9 Steps in Due Diligence Process

One of the biggest mistakes we see investors make is cutting corners during the due diligence process. While apartment buildings can be lucrative, failure to perform thorough due diligence can cripple an otherwise promising investment.

Here are 9 steps we suggest every investor take before closing on an apartment building:

  1. Hire a third-party to conduct a financial audit. The purpose of a financial audit is to fact-check the numbers provided to you by the listing agent. You’ll want to collect at least two years of trailing financials (e.g. bank statements), a current rent roll, and at least three months’ worth of prior rent rolls. A financial services consultant will use this information to analyze the asset’s operating history and provide a detailed overview of operating income and expenses.
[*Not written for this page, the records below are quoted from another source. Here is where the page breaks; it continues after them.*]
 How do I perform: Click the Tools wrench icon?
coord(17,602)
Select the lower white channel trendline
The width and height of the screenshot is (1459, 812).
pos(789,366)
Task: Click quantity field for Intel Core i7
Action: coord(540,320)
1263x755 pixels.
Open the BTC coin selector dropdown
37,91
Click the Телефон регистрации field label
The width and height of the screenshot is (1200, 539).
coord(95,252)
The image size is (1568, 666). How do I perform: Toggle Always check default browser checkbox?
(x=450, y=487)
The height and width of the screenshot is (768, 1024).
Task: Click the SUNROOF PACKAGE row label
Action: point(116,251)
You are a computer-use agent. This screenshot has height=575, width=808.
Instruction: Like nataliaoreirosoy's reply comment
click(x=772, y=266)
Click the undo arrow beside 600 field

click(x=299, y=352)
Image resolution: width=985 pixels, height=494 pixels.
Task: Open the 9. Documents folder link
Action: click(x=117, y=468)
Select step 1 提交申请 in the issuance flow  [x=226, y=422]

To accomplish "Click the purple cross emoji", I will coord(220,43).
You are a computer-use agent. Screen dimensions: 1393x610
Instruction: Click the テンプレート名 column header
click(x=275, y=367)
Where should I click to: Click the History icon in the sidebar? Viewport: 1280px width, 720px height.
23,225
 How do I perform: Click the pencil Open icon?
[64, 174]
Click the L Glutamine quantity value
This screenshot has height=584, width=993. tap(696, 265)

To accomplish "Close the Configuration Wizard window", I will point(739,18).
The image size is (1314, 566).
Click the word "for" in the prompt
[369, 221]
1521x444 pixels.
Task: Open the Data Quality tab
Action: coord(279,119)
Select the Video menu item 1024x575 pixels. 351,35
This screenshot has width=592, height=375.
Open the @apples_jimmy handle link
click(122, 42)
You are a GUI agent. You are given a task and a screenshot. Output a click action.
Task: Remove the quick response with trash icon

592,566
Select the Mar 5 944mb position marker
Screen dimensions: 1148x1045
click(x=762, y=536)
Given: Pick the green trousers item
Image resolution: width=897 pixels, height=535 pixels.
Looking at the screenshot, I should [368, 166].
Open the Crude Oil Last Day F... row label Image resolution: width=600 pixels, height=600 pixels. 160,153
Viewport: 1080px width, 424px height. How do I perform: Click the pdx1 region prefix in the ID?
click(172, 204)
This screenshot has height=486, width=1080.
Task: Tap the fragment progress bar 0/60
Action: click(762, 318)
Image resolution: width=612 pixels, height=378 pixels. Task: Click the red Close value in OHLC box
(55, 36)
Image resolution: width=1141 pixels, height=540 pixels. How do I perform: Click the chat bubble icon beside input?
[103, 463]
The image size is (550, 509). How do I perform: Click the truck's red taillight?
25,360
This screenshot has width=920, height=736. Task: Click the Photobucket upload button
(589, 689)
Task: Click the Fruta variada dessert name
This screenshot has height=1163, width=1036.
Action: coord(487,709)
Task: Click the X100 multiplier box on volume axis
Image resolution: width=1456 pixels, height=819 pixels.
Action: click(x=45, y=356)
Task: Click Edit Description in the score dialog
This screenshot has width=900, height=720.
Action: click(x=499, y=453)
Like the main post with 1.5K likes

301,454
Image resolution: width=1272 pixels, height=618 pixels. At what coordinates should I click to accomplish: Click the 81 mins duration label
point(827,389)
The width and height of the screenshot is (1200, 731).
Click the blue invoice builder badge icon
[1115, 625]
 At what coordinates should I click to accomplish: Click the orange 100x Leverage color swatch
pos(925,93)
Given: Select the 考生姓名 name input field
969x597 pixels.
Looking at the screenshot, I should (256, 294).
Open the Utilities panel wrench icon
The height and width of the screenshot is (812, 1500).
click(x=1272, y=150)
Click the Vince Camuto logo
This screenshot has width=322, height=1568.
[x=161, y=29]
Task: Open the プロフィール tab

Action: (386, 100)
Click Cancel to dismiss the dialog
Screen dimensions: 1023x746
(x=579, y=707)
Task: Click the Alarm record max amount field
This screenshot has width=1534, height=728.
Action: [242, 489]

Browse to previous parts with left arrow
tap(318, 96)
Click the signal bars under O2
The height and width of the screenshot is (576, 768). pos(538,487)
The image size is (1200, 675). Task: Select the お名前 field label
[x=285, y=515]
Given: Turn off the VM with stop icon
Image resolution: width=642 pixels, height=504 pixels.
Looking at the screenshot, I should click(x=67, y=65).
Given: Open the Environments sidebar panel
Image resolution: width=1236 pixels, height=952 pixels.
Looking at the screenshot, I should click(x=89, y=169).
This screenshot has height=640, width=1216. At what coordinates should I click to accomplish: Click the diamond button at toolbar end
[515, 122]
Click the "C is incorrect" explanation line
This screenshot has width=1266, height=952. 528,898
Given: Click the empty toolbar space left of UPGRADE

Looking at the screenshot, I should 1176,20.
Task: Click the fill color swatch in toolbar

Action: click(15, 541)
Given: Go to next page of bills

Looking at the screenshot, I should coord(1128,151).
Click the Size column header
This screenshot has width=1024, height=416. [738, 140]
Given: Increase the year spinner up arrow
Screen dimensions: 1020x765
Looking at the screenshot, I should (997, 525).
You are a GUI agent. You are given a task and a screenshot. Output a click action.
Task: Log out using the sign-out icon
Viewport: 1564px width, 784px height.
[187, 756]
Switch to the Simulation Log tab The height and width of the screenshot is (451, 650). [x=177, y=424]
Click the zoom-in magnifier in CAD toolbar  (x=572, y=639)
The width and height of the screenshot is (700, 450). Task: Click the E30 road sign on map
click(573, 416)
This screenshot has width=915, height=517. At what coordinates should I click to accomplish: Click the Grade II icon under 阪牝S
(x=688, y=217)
The results of this report will allow you to make adjustments to any assumptions you included in your original pro forma.
  2. Complete a property condition assessment (PCA). Similar to a home inspection, a PCA helps commercial real estate investors determine the condition of the asset they’re interested in purchasing, leasing or financing. The PCA will shed light on any repairs or improvements that will be needed in the near future.
  3. Do a market survey. Before making an offer, you probably ran some numbers on the property given your initial understanding of the market. Verify your assumptions by having a third party conduct a market survey. The subject property will be evaluated relative to comparable properties in the sub-market based on a number of variables, including rents, unit type, occupancy, unit sizes, amenities, etc. Your broker and/or property manager should be able to conduct a market survey for you. Doing so will help confirm your underwriting assumptions relative to rents and occupancy rates.
  4. Audit leases. You’re buying an income-generating property and the leases can determine how much income the property will generate, for how long, and how consistently. As such, lease audits are just as important as physical inspections of the property.  A lease audit will verify lease amounts, dates and signatures and will provide valuable insight regarding cash flow and the potential liabilities driving your investment. The audit will note any special deals or concessions that have been made as a condition of the lease—like a temporary rent discount or use of laundry facilities. It will also provide information about any pending tenant actions, such as late payments or eviction notices, that you should be aware of before purchasing the property.
  5. Complete a title search. The title, which is often mistaken with the deed, is the transferable right to the property in question. You must ensure the seller actually has title to the property and if so, that the title is clear of any liens or other claims against it. Most sellers will be sure to obtain clean title before putting the apartment building on the market, but that’s not always the case. A title search will reveal any marks on the title. The report you’ll receive is known as a Preliminary Title Report (PTR) and will include a description of the land, the type of estate, who holds title to the estate, and any claims against the estate. It will list any liens, restrictions, special assessments and more. The PTR should be carefully reviewed by your real estate attorney before closing.
  6. Conduct a site survey. A site survey, sometimes called a land survey, is a graphic depiction of the property in question. This is an updated version of the description you’ll find in the property deed, which may use outdated landmarks like roads that have been reconfigured.  A site survey helps clarify the property boundaries, lot size, and topographical details. The final report will include a written description of the property as well as identification of any easements, setbacks, or other restrictions on the property.
  7. Do an environmental site survey. These are often referred to as a “Phase I Site Assessment,” a technical term that describes the process of evaluating any potential or existing environmental contamination and liabilities. This report is typically required by your lender during the due diligence process and will be completed by a third-party. The final report will include an assessment of both the underlying land and physical improvements on the property – such as the potential for underground storage tanks or asbestos-containing building materials.
  8. Get an appraisal. This is pretty straightforward and a condition of most commercial loans: an appraisal report determines the value of the property based on market comps, cap rates and net operating income. The report will be completed by a third-party provider selected by the bank. If you disagree with the appraised value, you can challenge the appraisal and request another – though that will need to be paid for out of your own pocket. The bank will then usually take the average of the two appraisals.
  9. Perform walk-throughs of every unit. Last but not lease, conduct a final walk-through of EVERY unit. The condition of some, even most, of the other units is not always indicative of the others. Do yourself a favor: do a walk-through of every unit before closing on the property to prevent surprises down the road. A property management company can guide you through the process and provide a report upon completion.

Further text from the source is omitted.